• [Work instructions]: If a line of the data below holds the string "resolution", copy it.

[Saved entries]
--------------------------------

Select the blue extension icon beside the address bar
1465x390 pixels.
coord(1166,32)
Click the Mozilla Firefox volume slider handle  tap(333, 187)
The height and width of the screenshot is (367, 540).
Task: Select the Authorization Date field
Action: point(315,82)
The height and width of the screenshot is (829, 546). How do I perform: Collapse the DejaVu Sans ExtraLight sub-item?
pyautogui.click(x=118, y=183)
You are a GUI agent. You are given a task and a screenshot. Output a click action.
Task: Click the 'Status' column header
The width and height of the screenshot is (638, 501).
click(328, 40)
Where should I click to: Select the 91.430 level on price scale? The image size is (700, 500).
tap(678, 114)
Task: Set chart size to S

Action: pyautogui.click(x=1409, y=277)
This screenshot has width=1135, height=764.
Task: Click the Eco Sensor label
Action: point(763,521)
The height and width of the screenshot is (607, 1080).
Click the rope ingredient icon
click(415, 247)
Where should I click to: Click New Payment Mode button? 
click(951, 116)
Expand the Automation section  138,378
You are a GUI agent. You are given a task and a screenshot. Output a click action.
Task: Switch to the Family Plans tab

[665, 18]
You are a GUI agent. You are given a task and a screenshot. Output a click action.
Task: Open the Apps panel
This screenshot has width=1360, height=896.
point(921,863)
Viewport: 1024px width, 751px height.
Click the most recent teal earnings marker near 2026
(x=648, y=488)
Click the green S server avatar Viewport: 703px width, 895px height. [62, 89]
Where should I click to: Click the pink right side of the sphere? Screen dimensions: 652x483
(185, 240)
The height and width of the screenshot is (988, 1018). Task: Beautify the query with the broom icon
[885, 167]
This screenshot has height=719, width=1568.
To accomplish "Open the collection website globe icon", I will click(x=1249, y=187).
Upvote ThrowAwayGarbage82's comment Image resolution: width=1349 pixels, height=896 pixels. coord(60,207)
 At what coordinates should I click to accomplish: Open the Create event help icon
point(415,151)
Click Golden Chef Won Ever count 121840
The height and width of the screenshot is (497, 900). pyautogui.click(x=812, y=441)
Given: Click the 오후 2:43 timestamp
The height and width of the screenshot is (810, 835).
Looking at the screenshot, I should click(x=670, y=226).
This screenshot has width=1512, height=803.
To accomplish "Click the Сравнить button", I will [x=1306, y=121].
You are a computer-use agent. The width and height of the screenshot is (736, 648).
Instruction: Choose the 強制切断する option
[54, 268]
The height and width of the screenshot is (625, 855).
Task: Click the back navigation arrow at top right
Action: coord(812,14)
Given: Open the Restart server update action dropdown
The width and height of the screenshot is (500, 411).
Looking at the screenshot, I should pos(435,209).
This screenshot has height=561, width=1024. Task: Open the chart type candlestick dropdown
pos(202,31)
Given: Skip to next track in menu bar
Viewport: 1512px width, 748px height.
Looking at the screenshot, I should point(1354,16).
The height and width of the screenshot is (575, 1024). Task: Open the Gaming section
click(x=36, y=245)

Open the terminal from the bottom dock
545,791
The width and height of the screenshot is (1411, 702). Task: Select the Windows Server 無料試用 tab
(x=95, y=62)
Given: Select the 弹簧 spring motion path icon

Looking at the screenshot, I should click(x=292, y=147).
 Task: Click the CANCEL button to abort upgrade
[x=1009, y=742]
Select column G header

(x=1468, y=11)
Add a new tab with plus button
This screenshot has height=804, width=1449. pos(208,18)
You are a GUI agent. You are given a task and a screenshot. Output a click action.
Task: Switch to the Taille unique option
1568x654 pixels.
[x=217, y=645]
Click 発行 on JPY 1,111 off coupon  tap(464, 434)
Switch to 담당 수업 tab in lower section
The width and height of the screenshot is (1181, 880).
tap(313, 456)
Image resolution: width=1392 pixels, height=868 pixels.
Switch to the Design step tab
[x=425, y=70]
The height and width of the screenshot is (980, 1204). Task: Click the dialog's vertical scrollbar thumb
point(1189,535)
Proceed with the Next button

--------------------------------

• [Solution below]:
Upvote ThrowAwayGarbage82's comment Image resolution: width=1349 pixels, height=896 pixels. coord(60,207)
Image resolution: width=1392 pixels, height=868 pixels.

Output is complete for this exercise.